Problem requirements: Without the pictures, set down exactly the lines from the one that contains "Task: Open the Option menu" to the end of the entries, both included, and nothing besides.

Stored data
──────────────────────────────

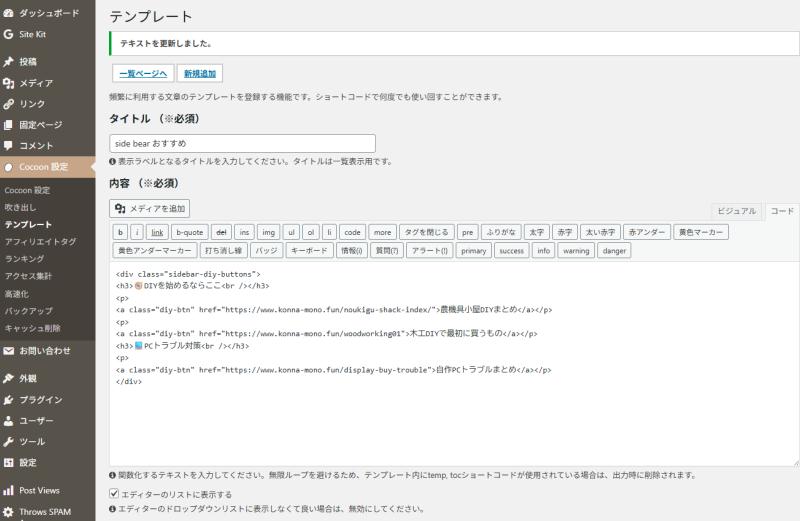Screen dimensions: 800x521
Task: Select アフィリエイトタグ in Cocoon submenu
Action: (x=40, y=241)
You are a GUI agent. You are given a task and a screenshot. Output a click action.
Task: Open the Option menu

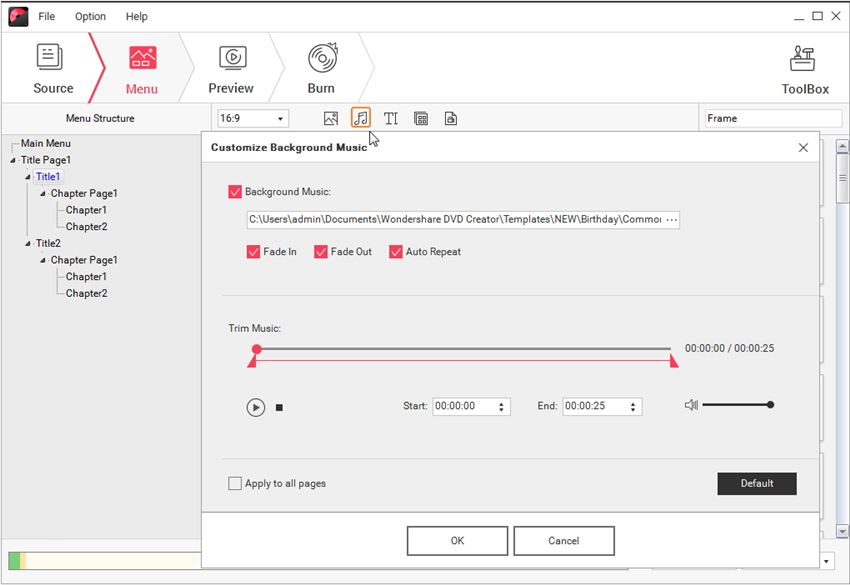[90, 16]
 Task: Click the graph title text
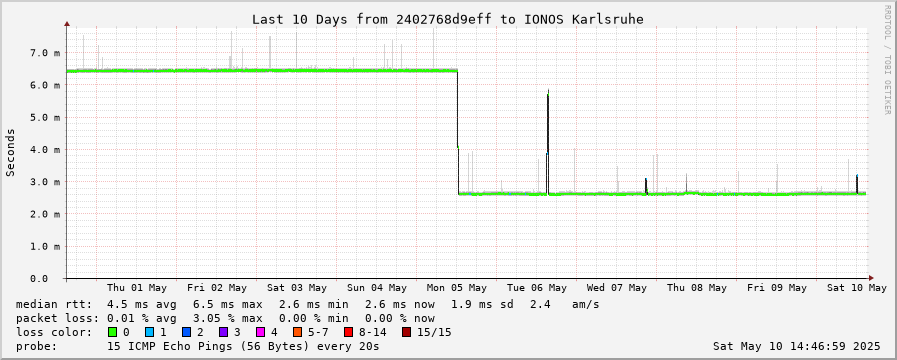click(x=448, y=19)
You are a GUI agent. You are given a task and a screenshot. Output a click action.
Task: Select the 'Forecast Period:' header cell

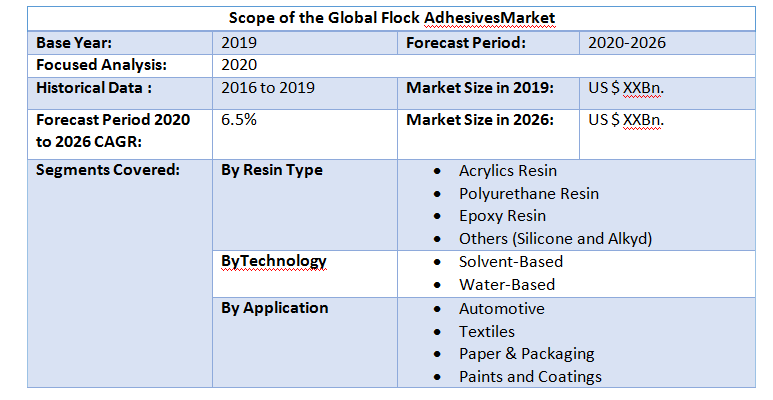pyautogui.click(x=465, y=43)
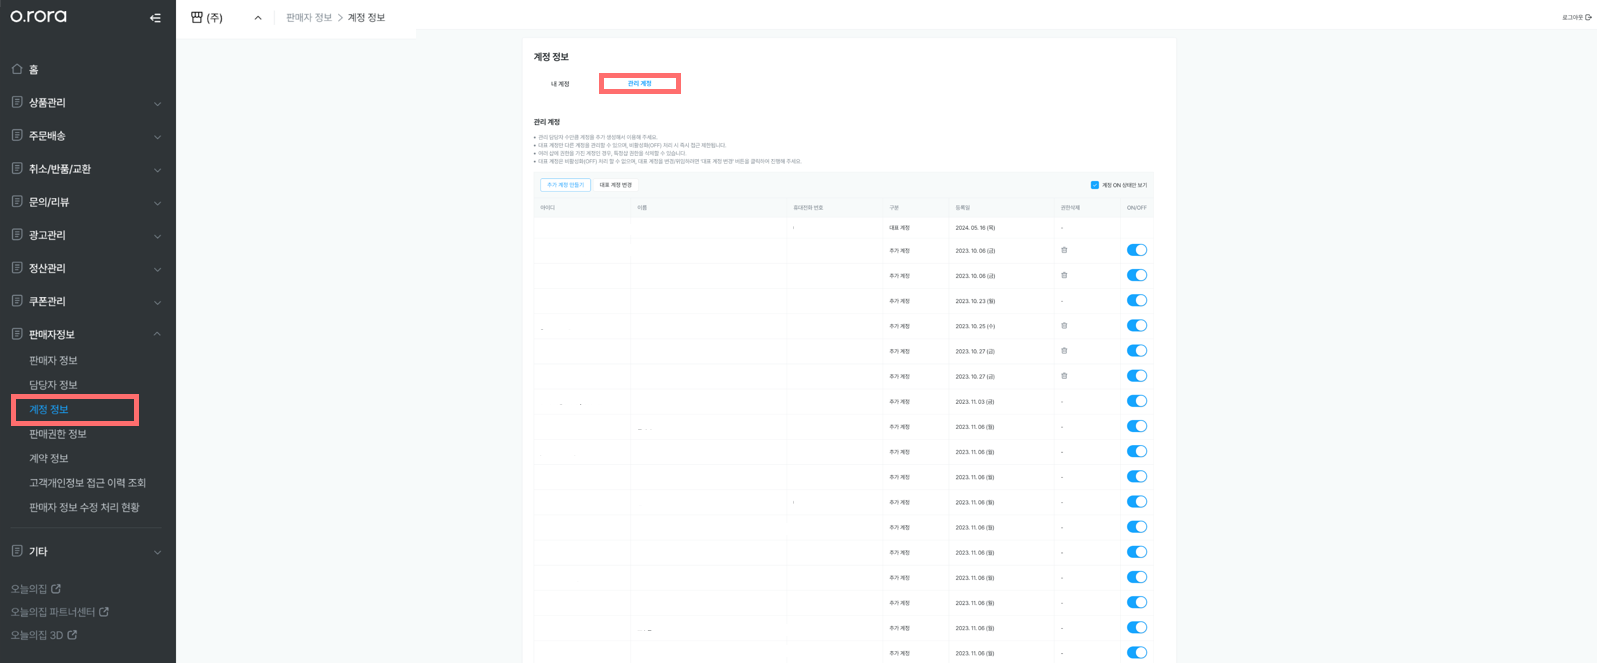The image size is (1597, 664).
Task: Open the seller dropdown chevron beside (주)
Action: [x=258, y=18]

──────────────────────────────

Written response:
Task: Open the Option menu

[90, 16]
 Task: Click the graph title text
click(x=448, y=19)
You are a GUI agent. You are given a task and a screenshot. Output a click action.
Task: Select the 'Forecast Period:' header cell

pyautogui.click(x=465, y=43)
The image size is (1597, 664).
Task: Open the seller dropdown chevron beside (주)
Action: [x=258, y=18]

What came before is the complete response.